Quantifying Synergies between Multiple Stressors and Biodiversity Loss on the Functioning of Freshwater Microbial Communities

Substantial evidence exists across a wide variety of regions and taxonomic groups that ecosystems with higher levels of biodiversity are also more productive and stable. Biodiversity loss, driven by factors such as land use change, pollution, and invasive species, is occurring in parallel with rapid global environmental change (e.g. warming, acidification, eutrophication) yet our understanding of the potential for synergies between these multiple facets of environmental change on ecosystem functioning is severely limited because most experimental manipulations of biodiversity loss are conducted under ambient environments.

Theory suggests that variance in traits that determine environmental tolerance should play a key role in mediating the impacts of abiotic change on ecological dynamics and ecosystem functioning. If species loss occurs independently of environmental tolerance traits (as might be expected from the effects of land-use change, nutrient loading, or invasive species), then the additional impact of changes in the abiotic environment could result in pronounced declines in ecosystem function, because communities with fewer species will have a lower probability of including those with traits that enable them to cope with the novel environmental regime. As the number of environmental stressors rise, an increasingly large number of species (and traits) may be required to maintain ecosystem functioning.
This project will test these hypotheses using high-throughput experiments with microbial communities. We will isolate a wide range of microbes from freshwater ecosystems that have been subjected to diverse environmental stressors. We will capitalise existing experiments including long-term, warmed mesocosms in Dorset, geothermally warmed streams in Iceland and the Llyn Brianne experimental flumes. We will also utilize CEH's Intelligent River Network GIS tool to identify catchments that have been subjected to range of anthropgenic stressors (e.g. nutrient loading, heavy metal contamination, acidification). We will quantify the tolerance of each isolate to variation in each stressor as well as factorial combinations of stressors using high-throughput techniques in the state-of-the-art microbial ecology laboratories at the University of Exeter, Cardiff University and CEH. Isolates will then be assembled into communities across a log2 scale of taxonomic richness to simulate biodiversity loss and exposed to the range of abiotic stressors in factorial experiments. Ecosystem functioning will be quantified as community biomass and total respiratory CO2 flux measured using high-throughput respirometry. We will use information on the environmental tolerance traits of the isolates to understand how and why the diversity-functioning relationship is altered by multiple stressors as well as any covariance or trade-offs between environmental tolerance traits, which can be used to identify key taxonomic groups to target for conservation.

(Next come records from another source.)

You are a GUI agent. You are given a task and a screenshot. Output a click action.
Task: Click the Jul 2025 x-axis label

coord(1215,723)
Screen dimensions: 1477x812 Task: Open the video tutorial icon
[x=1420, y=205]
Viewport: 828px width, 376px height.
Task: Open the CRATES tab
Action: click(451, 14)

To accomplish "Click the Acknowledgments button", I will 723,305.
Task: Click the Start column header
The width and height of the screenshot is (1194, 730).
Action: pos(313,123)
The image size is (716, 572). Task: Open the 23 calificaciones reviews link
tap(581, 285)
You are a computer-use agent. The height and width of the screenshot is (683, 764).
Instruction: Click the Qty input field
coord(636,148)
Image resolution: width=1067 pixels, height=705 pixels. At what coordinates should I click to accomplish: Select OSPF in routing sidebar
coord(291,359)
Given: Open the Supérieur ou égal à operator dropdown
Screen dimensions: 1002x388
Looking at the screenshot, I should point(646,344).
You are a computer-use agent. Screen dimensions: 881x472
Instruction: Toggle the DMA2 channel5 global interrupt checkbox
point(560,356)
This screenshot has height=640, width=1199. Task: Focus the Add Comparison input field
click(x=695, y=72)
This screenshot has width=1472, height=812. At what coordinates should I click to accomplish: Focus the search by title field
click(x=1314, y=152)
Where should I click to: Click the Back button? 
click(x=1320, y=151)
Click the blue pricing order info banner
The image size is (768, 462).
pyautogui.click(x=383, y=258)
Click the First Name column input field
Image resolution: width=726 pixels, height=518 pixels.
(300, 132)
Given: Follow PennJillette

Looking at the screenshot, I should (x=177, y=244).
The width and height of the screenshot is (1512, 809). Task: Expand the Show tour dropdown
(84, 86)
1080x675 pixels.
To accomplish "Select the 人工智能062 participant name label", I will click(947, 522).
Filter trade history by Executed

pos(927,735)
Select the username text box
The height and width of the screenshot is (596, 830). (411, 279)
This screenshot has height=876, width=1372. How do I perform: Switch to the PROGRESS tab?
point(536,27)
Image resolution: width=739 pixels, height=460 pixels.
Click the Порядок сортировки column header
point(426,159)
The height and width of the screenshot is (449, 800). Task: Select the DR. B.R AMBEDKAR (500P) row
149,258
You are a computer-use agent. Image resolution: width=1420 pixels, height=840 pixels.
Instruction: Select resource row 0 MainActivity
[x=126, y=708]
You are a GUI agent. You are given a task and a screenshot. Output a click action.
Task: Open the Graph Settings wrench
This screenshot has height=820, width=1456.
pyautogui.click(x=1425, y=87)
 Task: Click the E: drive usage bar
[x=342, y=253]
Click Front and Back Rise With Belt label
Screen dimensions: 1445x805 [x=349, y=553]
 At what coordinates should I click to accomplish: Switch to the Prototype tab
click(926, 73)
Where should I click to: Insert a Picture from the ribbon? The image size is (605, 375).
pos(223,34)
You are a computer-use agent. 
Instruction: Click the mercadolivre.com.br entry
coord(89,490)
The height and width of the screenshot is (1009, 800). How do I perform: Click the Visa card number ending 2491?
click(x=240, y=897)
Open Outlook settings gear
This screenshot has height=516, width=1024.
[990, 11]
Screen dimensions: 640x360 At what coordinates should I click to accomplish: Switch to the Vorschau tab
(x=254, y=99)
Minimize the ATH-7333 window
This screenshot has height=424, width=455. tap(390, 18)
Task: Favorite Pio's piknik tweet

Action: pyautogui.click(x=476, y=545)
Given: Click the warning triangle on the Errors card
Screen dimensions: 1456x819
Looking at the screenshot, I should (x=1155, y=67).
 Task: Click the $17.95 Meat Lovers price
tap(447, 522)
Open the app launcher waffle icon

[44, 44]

Microbial communities are the foundation of freshwater food webs and their biodiversity and productivity provide services that are of incalculable value to human societies - from clean water to climate regulation and fisheries production. In stark contrast to their vital importance, the impacts of environmental change and biodiversity loss on freshwater microbial communities remain poorly understood and grossly understudied. This project will address this critical knowledge gap by quantifying the impacts of synergies between biodiversity loss and multiple abiotic stressors on the functioning of freshwater microbial communities.